Suppose it’s a bunch of human workers. We’d expect a system to deliver a manifest for the vehicle, and workers would use this to grab the goods from the shelf and load them. All the workers need is the manifest, and if there’s no “supervision” process to validate that the right stuff is being loaded, there’d be little benefit to creating a VR representation of the process, so no MoT.
Now let’s suppose that the goods are all tagged with barcodes or RFIDs or something similar, and that these tags are read by a sensor at the point where the vehicle is loaded, to prevent something from being loaded that’s not supposed to be there, and to ensure the entire manifest of goods is picked and loaded. There might be a light set above the truck bay, with “red” indicating something not on the manifest was being loaded, “yellow” that the manifest wasn’t yet complete, and “green” that loading was correct. What we’ve done here is introduce supervision.

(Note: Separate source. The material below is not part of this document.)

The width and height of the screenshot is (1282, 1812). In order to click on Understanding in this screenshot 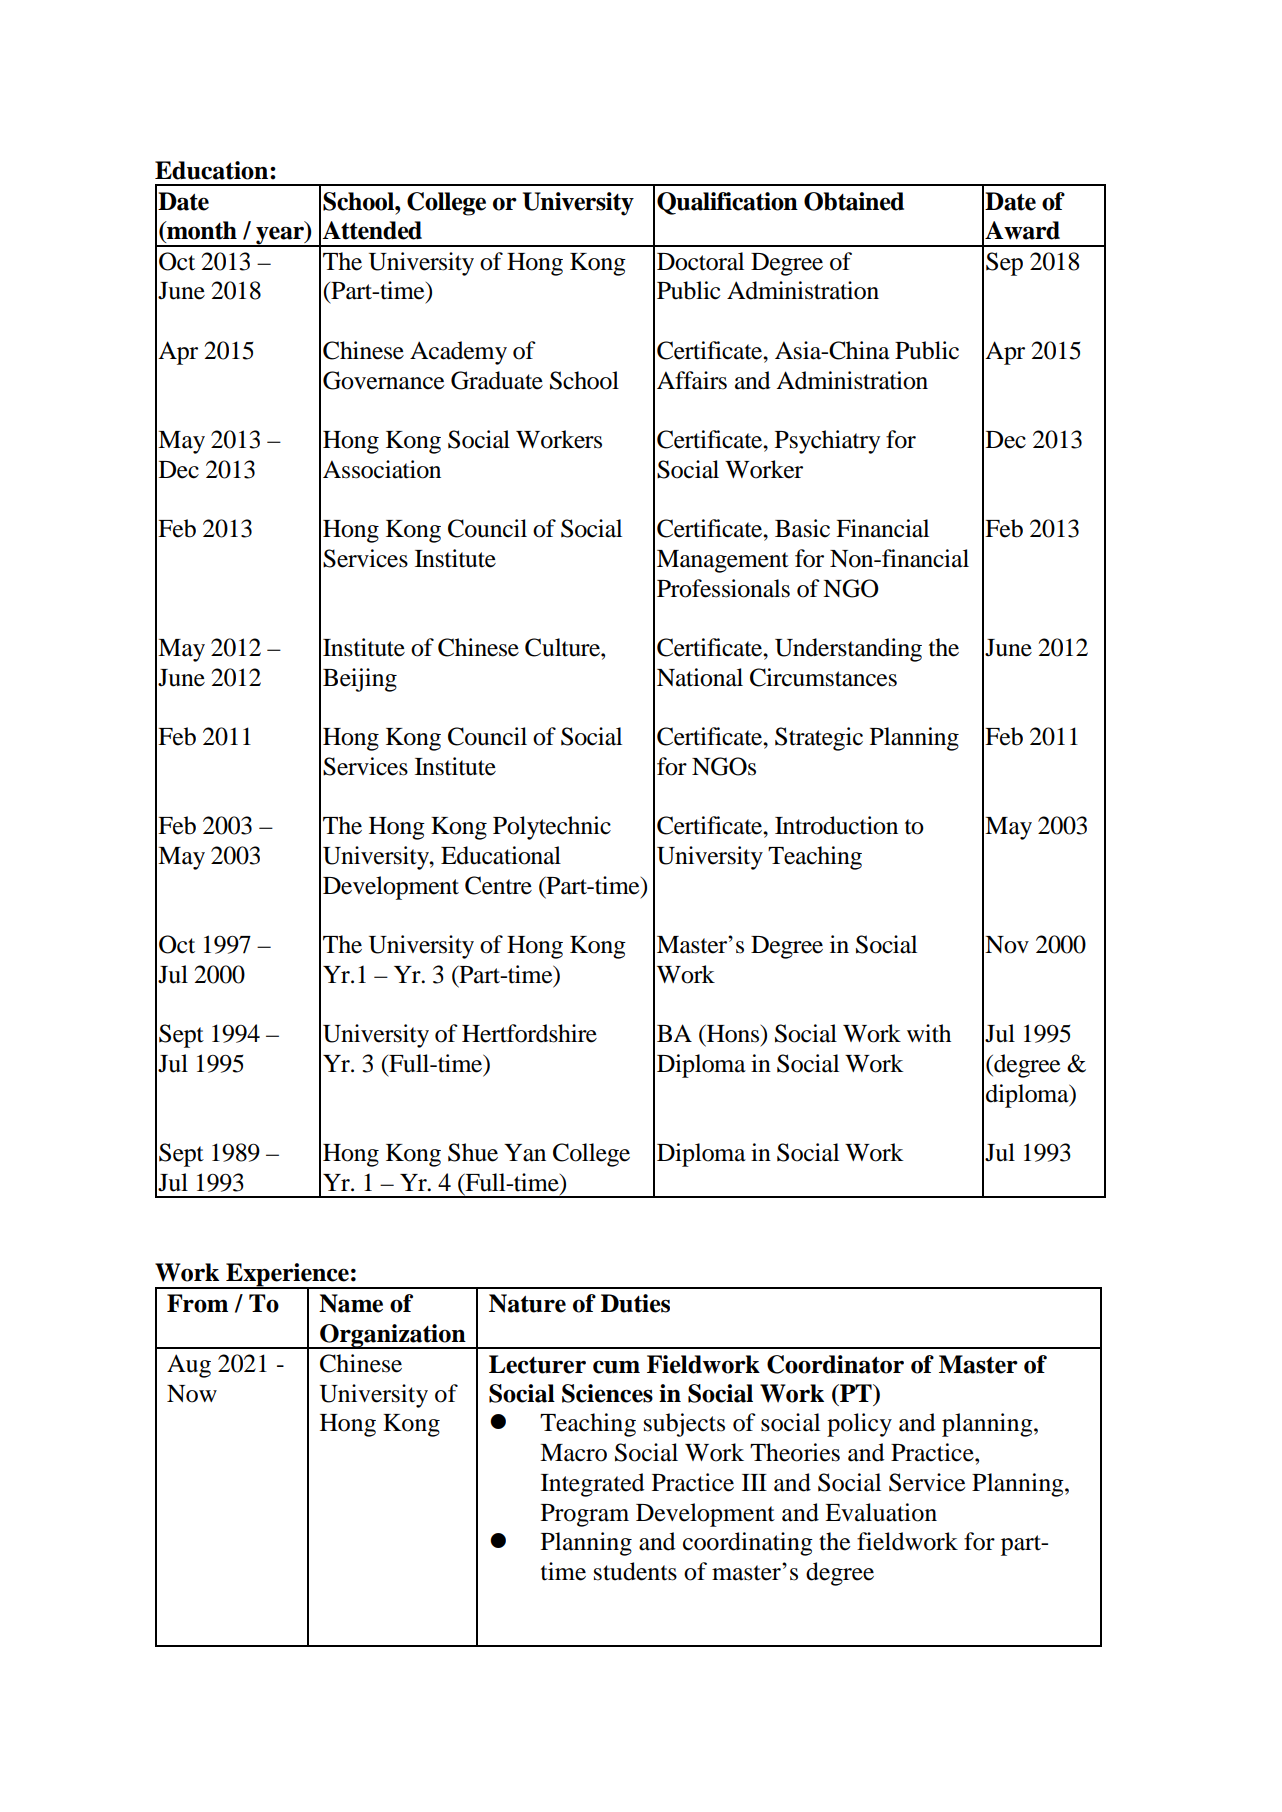, I will do `click(848, 650)`.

Worker walks up to truck with package. “Yellow” light, load away. Red light? Put the box aside and go back to the bins to pick again. Green light? Close up the vehicle and dispatch it, then go on to the next pick and load. The problem is that you now have three new problems to supervise. One, did the worker load anyway? Two, where did the wrong item get placed, and how will it get put back? Three, will the worker pick the correct item next time?

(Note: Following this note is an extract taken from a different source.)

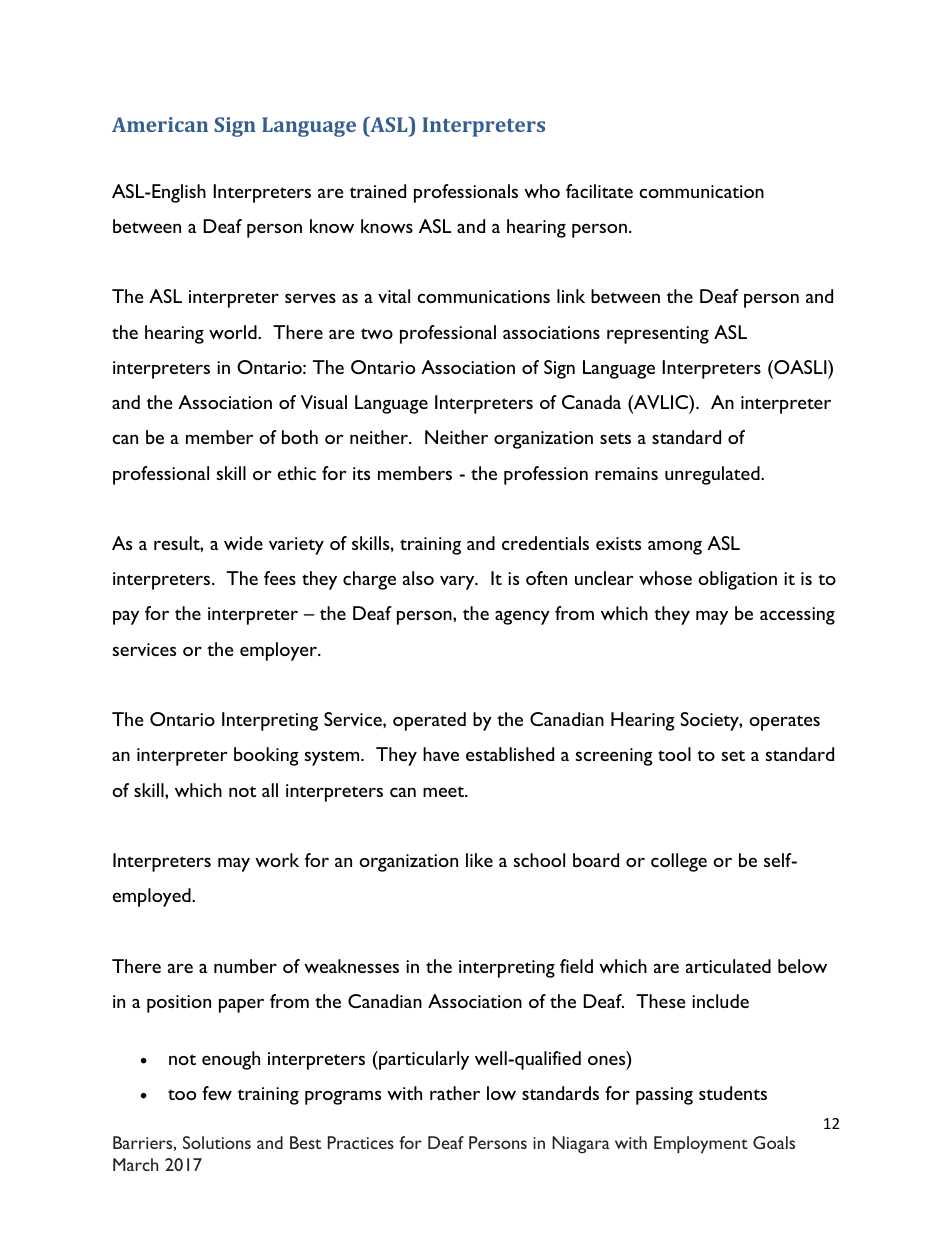  Describe the element at coordinates (377, 191) in the image. I see `trained` at that location.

For the first problem, you could expect that the worker load the wrong item into a “put back” bin, with its own sensor set, and so you’d expect to see the item go there and not on the vehicle, but did the worker pick two items, put one back, and the other on the vehicle? You could add in sensors to try to home in on what’s happening, or let a warehouse supervisor monitor things. In the latter case, you may want to give the supervisor a VR representation of the process to facilitate that.
The notion of supervision, and perhaps some extra sensors, could address the other two points. Workers could be detailed to move things from the put-back bin to the shelves, and it would be possible to give workers a portable device to scan the tag on each package to get put-back directions and also to scan a tag on the location where the item was put to verify placement. If the pick and load process workers had the same device, they could validate each pick against the manifest, and that could reduce the need for supervision and for VR-type visualization.
The extent to which human interaction is essential in a modeled process, then, is the real measure of the value of an MoT extension into visualization, and the thing that likely differentiates a digital-twin model from an MoT model. What I find most interesting in reviewing the comments of my four leading-edge enterprises is that they suggest that a MoT conception of process automation may be important as we try to evolve to broader use of IoT and process automation, and not a later step to be added to refine the process. If that’s true, then we need to think about these points quickly.